Magnetic Cotton-Derived Biochar/PVDF Mixed-Matrix Membranes for Reactive Red 120 and Emerging Contaminants Adsorptive Filtration
摘要
Polyvinylidene fluoride (PVDF) membranes are widely used for water treatment, but their hydrophobicity, fouling tendency, and limited affinity toward dissolved dyes restrict their performance in textile-effluent remediation. Here, a magnetic cotton-derived biochar (MCB) filler was incorporated into PVDF by nonsolvent-induced phase separation to prepare a PVDF/MCB-10 mixed-matrix membrane for adsorptive filtration of reactant textile dyes (Reactive Red 120, Methylene Blue) and the emergent contaminants (ciprofloxacin, diclofenac). MCB incorporation improved membrane hydrophilicity, increased accessible porosity/surface functionality, and provided adsorption sites associated with oxygenated carbon domains and iron-oxide groups. The membrane showed enhanced hydraulic permeability relative to pristine PVDF and high RR120 removal under short-term cross-flow filtration at 2 bar, while five-cycle testing indicated only modest loss of flux and rejection.

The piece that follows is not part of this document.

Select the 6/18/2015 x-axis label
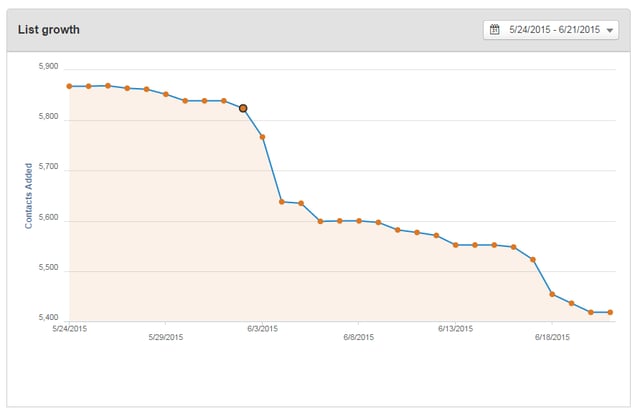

The separation mechanism is interpreted as combined adsorptive capture, electrostatic and aromatic interactions, hydrophilicity-mediated antifouling behavior, and partial pore/dynamic-layer resistance rather than simple molecular sieving. The study demonstrates the potential of waste-cotton-derived magnetic biochar as a sustainable functional filler for PVDF adsorptive microfiltration membranes, while highlighting the need for systematic filler-loading optimization, VSM analysis is needed to quantify magnetic properties breakthrough analysis, and real-textile-effluent validation before scale-up.